* **Data supplied**
╔══

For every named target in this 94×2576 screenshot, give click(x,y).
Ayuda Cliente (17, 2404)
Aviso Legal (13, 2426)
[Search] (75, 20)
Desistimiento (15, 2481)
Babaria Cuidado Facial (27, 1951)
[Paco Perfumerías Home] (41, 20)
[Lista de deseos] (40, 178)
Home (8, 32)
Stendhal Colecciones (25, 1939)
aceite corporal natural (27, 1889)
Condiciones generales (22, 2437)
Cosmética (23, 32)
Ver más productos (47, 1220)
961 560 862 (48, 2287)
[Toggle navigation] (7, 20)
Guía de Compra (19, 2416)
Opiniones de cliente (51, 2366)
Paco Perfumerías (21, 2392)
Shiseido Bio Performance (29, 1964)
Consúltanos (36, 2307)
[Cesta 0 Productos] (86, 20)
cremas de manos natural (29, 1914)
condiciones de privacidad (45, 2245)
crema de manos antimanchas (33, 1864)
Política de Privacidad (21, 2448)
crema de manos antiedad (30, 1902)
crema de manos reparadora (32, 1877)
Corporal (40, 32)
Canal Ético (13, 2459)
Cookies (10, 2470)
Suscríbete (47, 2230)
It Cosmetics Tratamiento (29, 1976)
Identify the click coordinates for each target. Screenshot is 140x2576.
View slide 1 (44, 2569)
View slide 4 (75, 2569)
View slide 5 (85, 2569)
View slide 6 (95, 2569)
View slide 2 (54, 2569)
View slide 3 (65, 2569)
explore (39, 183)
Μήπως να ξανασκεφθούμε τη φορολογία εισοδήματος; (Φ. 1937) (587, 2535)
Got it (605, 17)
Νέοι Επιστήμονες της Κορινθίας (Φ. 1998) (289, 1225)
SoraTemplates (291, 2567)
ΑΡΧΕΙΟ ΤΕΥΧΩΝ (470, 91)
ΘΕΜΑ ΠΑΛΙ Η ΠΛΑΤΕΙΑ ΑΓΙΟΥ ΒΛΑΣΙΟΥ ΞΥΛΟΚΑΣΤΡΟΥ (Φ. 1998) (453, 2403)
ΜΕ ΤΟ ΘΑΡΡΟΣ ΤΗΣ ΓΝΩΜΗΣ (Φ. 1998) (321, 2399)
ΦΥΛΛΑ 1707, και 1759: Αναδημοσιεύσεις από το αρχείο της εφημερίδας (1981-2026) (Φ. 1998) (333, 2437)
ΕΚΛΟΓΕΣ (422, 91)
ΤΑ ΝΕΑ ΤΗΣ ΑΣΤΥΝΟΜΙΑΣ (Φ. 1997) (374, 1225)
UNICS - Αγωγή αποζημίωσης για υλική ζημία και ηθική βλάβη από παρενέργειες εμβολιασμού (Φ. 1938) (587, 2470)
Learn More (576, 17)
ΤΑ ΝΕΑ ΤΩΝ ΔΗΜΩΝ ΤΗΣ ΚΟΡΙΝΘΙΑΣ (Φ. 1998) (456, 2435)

╚══

* **Directions for this task**
For the records above, state how many lines contain the string "click", with no added text.

* **Solved exercise**
2